Da Kant in poi, un uomo che affermi di esser e al servizio dell’idea di dovere, di un dovere etico che s’impone con tutta chiarezza alla vita della coscienza e che non ammette incertezze né esitazioni, suscita istintivamente un sentimento di simpatia, oltre che di rispetto. L’imperativo categorico, infatti, è tale da destare in noi un moto di spontanea adesione, oltre che una piacevole sorpresa, in un mondo che sembra, essere, sempre più, dominato dall’edonismo e dal relativismo. D’altra parte, non possiamo fare a meno di domandarci se il senso del dovere sia un valore in se stesso, sempre e comunque, indipendentemente da ogni ulteriore determinazione; oppure se esso non sia che lo strumento per realizzare fini e valori, sui quali deve anzitutto pronunciarsi la voce della coscienza, prima di dar loro il proprio assenso e la propria adesione.

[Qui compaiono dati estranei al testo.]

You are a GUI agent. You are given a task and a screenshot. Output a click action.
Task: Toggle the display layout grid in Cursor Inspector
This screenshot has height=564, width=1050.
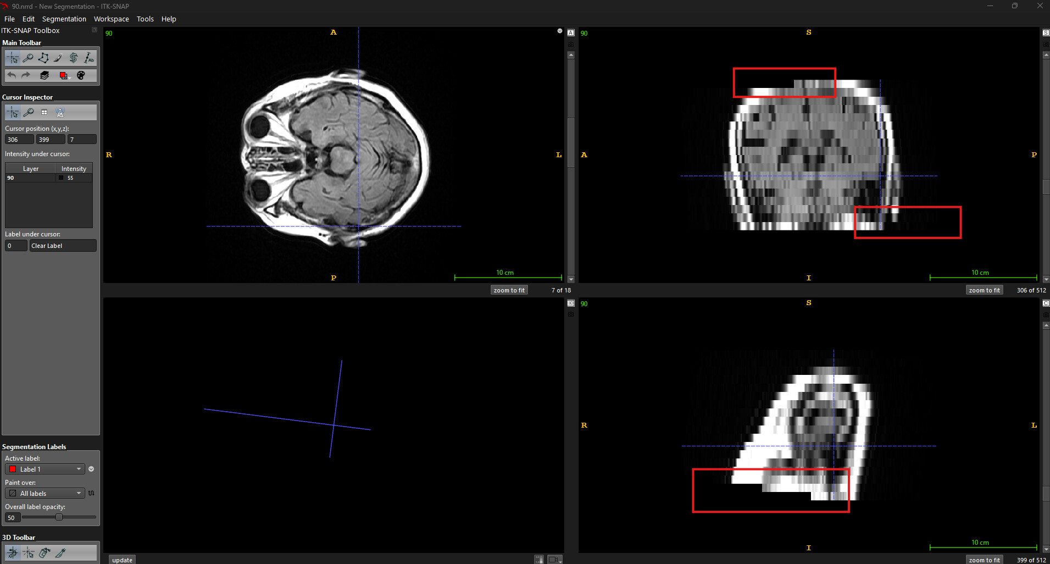pos(45,112)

Il senso del dovere, a sua volta, diviene il veicolo per la pratica dell’obbedienza: una virtù certamente notevole, perché mortifica le pretese eccessive dell’ego, ma che, anch’essa, non può, o non dovrebbe, pretendere di apparire evidente di per se stessa, dal momento che l’obbedienza è una virtù solo se messa al servizio di una causa buona. L’obbedienza ad una legge malvagia, per esempio, evidentemente non rappresenta un valore: o, almeno, questo è ciò che sembra ad una coscienza bene educata e ad una intelligenza libera da pregiudizi. L’obbedienza cieca è una contraffazione della virtù, in quanto rischia di farsi strumento del male, o, in ogni modo, di forze realmente o potenzialmente distruttive, che se ne servono per i loro scopi e non si ritengono impegnate a rendere conto dei loro fini e dei loro scopi.

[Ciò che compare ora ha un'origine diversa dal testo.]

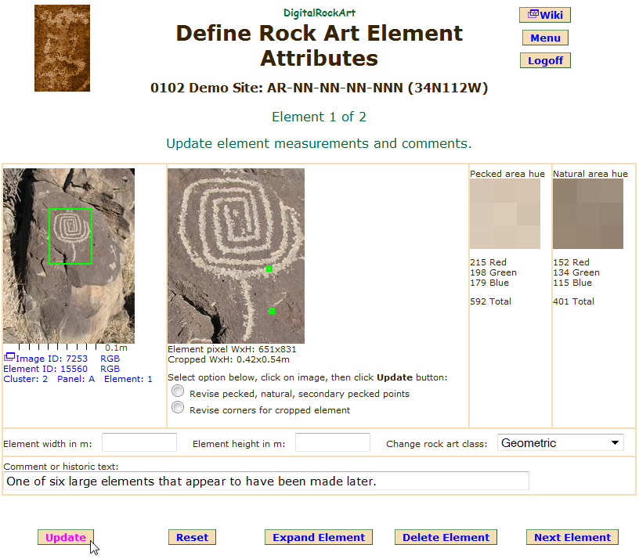Click the Natural area hue swatch
Image resolution: width=639 pixels, height=559 pixels.
click(588, 214)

Uno scrittore che ha fatto del sentimento dell’obbedienza il tema centrale di gran parte della sua opera è il poeta e romanziere Rudyard Kipling, nato nel 1865 e morto nel 1936, vincitore di un premio Nobel nel 1907: scrittore un po’ maltrattato dalla critica del Novecento, dato che egli — a differenza di altri della sua generazione — non si è spinto lungo gl’impervi sentieri delle avanguardie, delle sperimentazioni, dell’inconscio, ma è rimasto, in buona sostanza, uno scrittore dell’Ottocento (ossia "il mondo di ieri", per dirla con Stefan Zweig), sempre tenendo conto che l’Ottocento, come insegna Eric Hobsbawm, si conclude definitivamente nel 1914, con lo scoppio della Prima guerra mondiale, e non con la data arbitraria e puramente esteriore del 1899.

Kipling è stato letto e amato da almeno quattro generazioni di giovani per merito di avvincenti romanzi, come «Il primo libro della giungla», «Il secondo libro della giungla», «Kim» e «Capitani coraggiosi», anche per merito delle loro successive trasposizioni cinematografiche, televisive e nel mondo dei cartoni animati e del fumetto; ed è stato letto e amato da non poche persone meno giovani, ma di animo romantico, per via del romanzo famoso, anche se non bellissimo, «La luce che si spense» (esso pure ripreso in ambito cinematografico). È anche assai conosciuto presso un vasto pubblico internazionale per aver formulato l’espressione «The White’s Man Burden» («Il fardello dell’uomo bianco»), che è il titolo di una sua poesia e che è assurto, a torto o a ragione, a simbolo dell’ipocrisia coloniale europea, fissando alla razza bianca il gravoso diritto-dovere di civilizzare popoli primitivi, portando loro i benefici del mondo moderno e addolcendo i loro costumi selvaggi, a costo di subire la loro ingratitudine: poesia che fu scritta in occasione della conquista statunitense delle Filippine, nel 1898, che il popolo filippino aveva mostrato di non gradire troppo.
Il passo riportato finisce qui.